Nothing personal against Migs, says Koko, it is a matter of principle. UNA will be campaigning, he says, on a platform of good governance and honest elections (Koko chairs the Senate committee on electoral reforms). He asks: How can UNA now have a candidate in its ticket who is a “cheat”? How can he campaign for honest elections when he is campaigning with a “cheat”? It would be a contradiction, he emphasizes.

Koko’s camp is threatening that he may join the Liberal Party, and indeed, the LP is courting him, for Koko would make a good addition to any party. But Koko himself says that he would never leave PDP-Laban, one of whose founders is his father, former Sen. Aquilino “Nene” Pimentel Sr. If UNA chooses Migs over him, Koko says, he would run as an independent and let other parties “adopt” him, but he would never, never join another party. The old man is in a fighting mood over the “raw deal” his son is getting from UNA.
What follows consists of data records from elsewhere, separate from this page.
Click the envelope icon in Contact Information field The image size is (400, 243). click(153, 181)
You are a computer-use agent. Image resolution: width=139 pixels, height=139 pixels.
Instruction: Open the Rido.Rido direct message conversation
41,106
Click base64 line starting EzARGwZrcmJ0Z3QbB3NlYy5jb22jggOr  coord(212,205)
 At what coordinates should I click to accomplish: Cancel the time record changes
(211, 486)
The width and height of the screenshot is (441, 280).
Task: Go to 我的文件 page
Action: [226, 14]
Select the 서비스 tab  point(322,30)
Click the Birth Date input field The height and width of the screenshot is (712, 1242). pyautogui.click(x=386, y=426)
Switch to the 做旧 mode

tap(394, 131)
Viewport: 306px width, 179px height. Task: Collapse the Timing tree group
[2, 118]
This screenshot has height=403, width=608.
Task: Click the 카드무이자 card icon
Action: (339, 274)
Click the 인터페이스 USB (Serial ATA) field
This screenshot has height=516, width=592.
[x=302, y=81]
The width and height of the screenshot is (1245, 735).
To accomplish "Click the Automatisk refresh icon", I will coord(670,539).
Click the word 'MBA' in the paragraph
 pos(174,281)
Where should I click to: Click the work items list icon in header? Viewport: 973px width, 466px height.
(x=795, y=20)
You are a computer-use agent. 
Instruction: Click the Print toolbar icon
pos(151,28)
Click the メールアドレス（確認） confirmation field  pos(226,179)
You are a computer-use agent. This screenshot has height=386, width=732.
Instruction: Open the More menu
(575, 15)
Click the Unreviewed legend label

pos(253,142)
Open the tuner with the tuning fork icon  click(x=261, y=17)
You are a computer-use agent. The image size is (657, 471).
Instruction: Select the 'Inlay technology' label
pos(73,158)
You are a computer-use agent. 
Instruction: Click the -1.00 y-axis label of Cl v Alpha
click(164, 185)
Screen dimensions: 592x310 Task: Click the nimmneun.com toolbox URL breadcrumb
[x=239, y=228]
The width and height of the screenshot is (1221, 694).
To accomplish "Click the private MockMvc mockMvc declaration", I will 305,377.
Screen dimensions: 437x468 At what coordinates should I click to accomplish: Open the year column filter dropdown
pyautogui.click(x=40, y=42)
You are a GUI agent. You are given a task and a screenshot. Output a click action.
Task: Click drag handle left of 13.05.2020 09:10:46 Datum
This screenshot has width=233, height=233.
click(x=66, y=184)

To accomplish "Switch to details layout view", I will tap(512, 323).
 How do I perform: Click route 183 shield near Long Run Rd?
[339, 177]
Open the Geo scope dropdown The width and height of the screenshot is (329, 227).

So the ball is now in the court of the UNA triumvirate, Binay, Erap and JPE. How will they solve the problem? Who will they choose, Migs or Koko? Or will they be able to hammer out a compromise where both Koko and Migs would be happy? For a time, I thought that having two teams campaigning separately, one with Koko and the other with Migs, would be a compromise, but it seems Koko is against even that.

The man on the spot is Binay, UNA’s presidential bet. Will he forsake Koko, his party mate—in fact, the president of his own party—and choose Migs, an orphan who has no party at all? Of course, Erap will choose his candidate, Migs. The deciding vote will be JPE’s. It will be him who will decide the fate of the two rivals.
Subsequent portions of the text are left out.